In the rows below, switch every "icon" to "symbol" and keep everything else unchanged. Leave the pictures out of your version.

[Stored entries]
* begin *
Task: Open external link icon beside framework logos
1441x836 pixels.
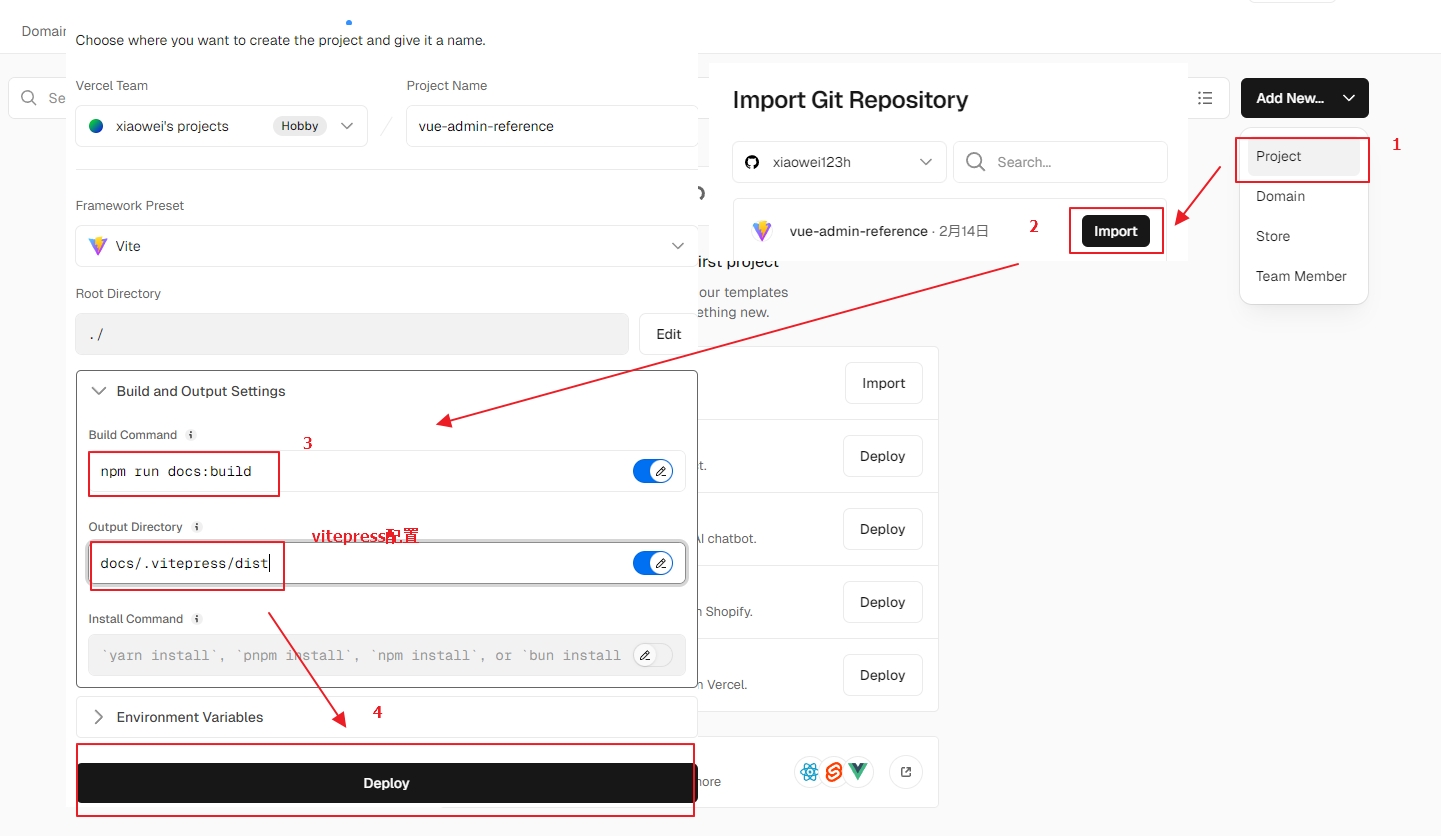Action: (x=906, y=772)
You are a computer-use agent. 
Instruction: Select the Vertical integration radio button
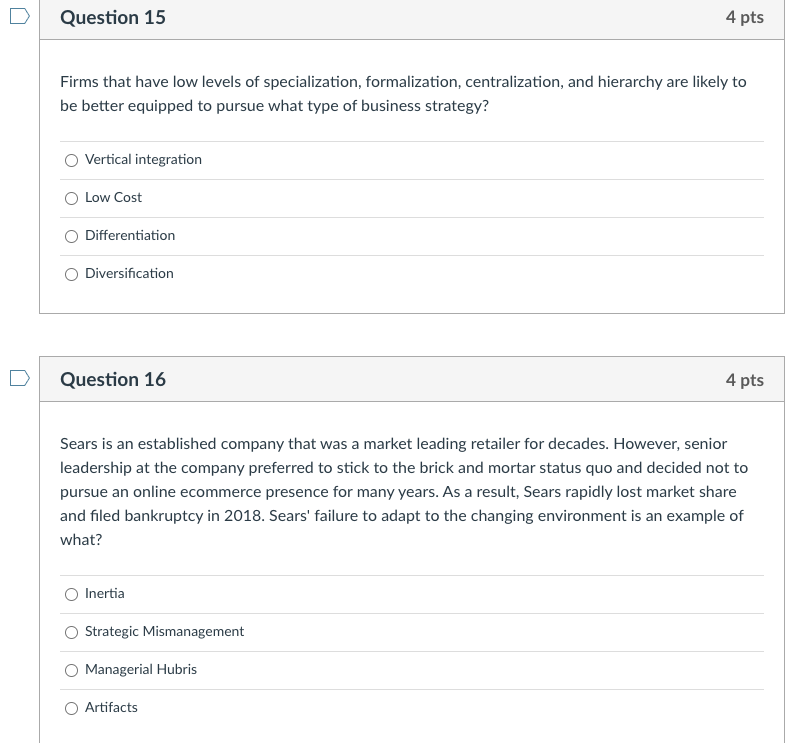pos(71,160)
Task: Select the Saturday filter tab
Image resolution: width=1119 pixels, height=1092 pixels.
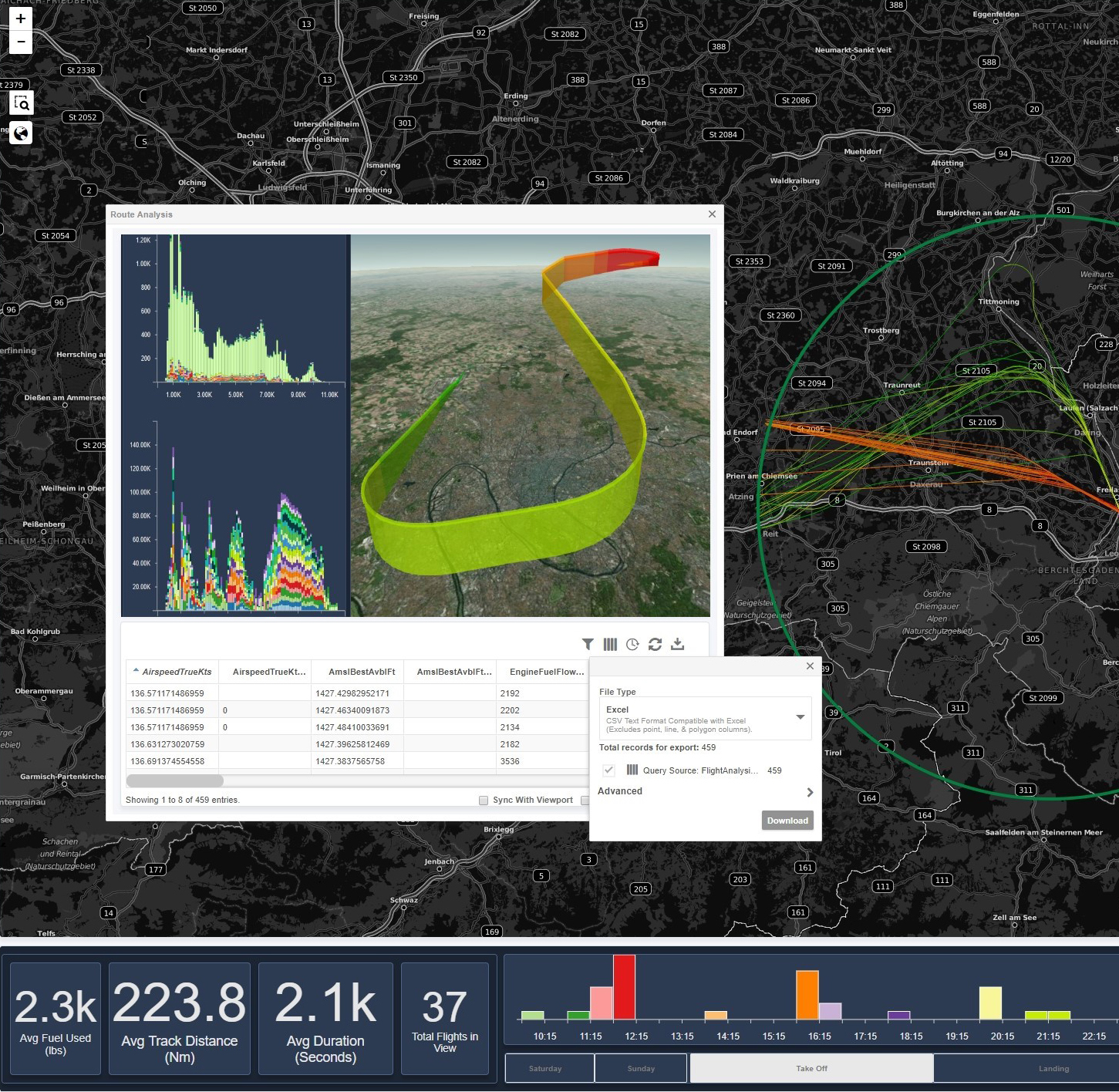Action: coord(545,1069)
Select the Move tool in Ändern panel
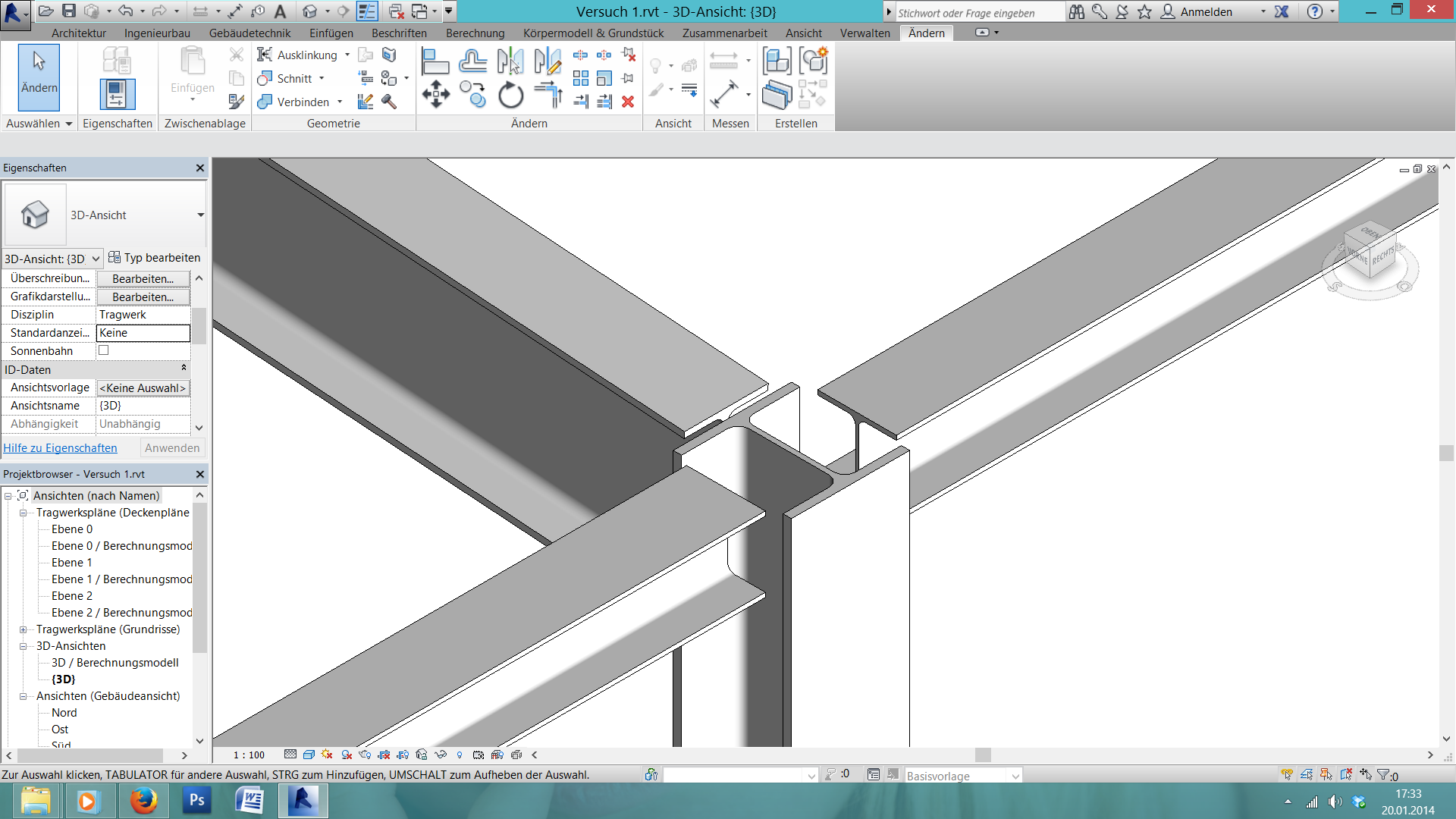 coord(436,95)
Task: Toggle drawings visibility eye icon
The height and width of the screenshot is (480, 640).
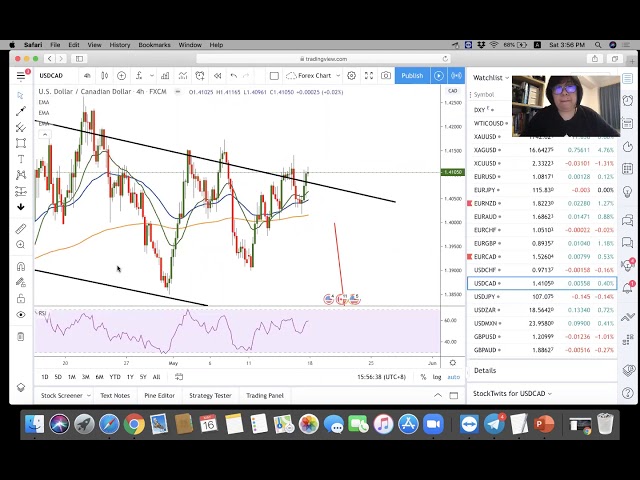Action: [21, 315]
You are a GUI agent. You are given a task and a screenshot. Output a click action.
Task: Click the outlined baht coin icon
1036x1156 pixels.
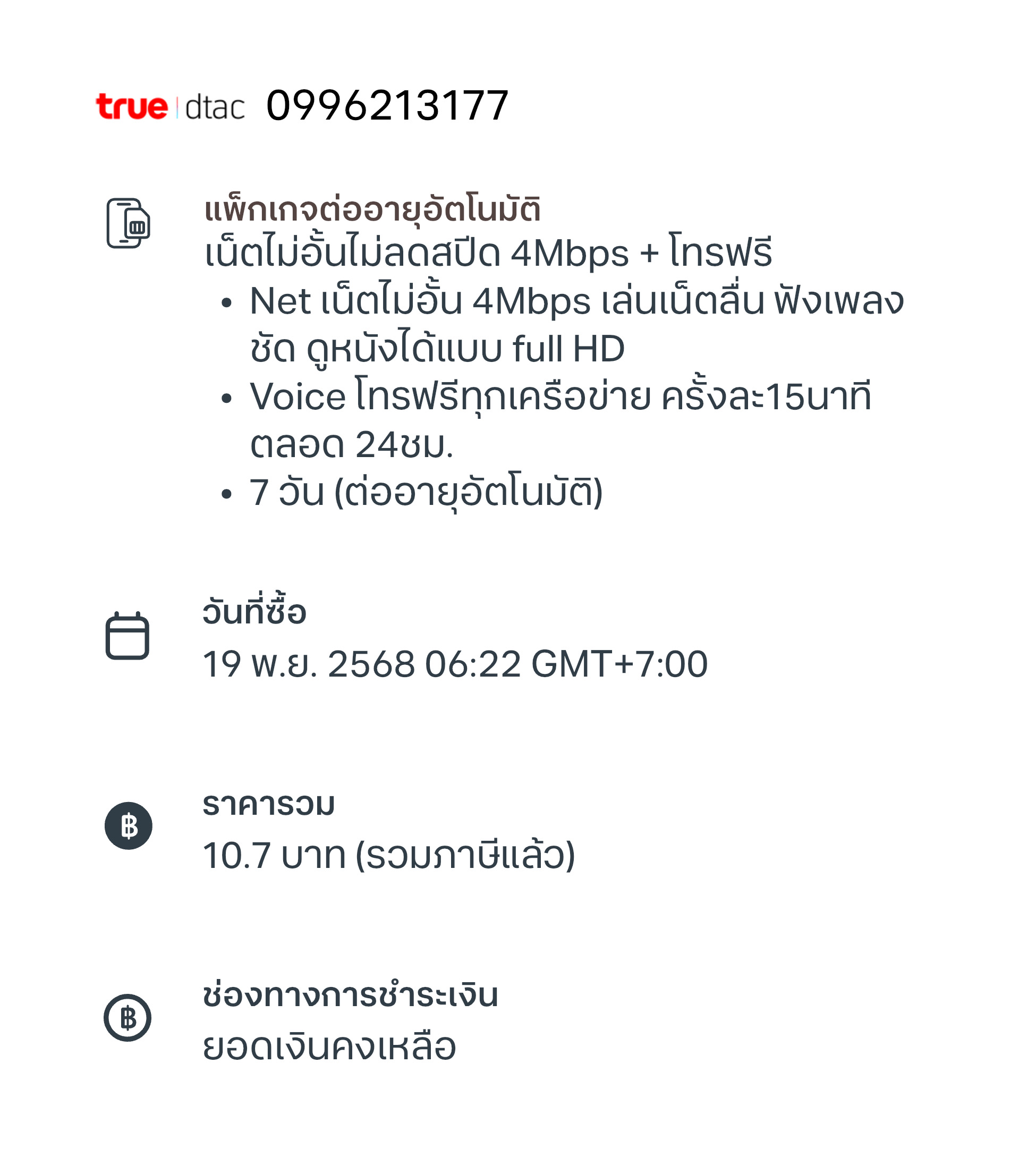[128, 1018]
* end *
> **Right answer**
Task: Open external link symbol beside framework logos
1441x836 pixels.
Action: (x=906, y=772)
You are a computer-use agent. 
Instruction: Select the Vertical integration radio button
pos(71,160)
Task: Select the Saturday filter tab
Image resolution: width=1119 pixels, height=1092 pixels.
Action: coord(545,1069)
Select the Move tool in Ändern panel
 coord(436,95)
Task: Toggle drawings visibility eye symbol
The height and width of the screenshot is (480, 640).
Action: [21, 315]
You are a GUI agent. You are given a task and a screenshot. Output a click action.
Task: Click the outlined baht coin symbol
1036x1156 pixels.
[128, 1018]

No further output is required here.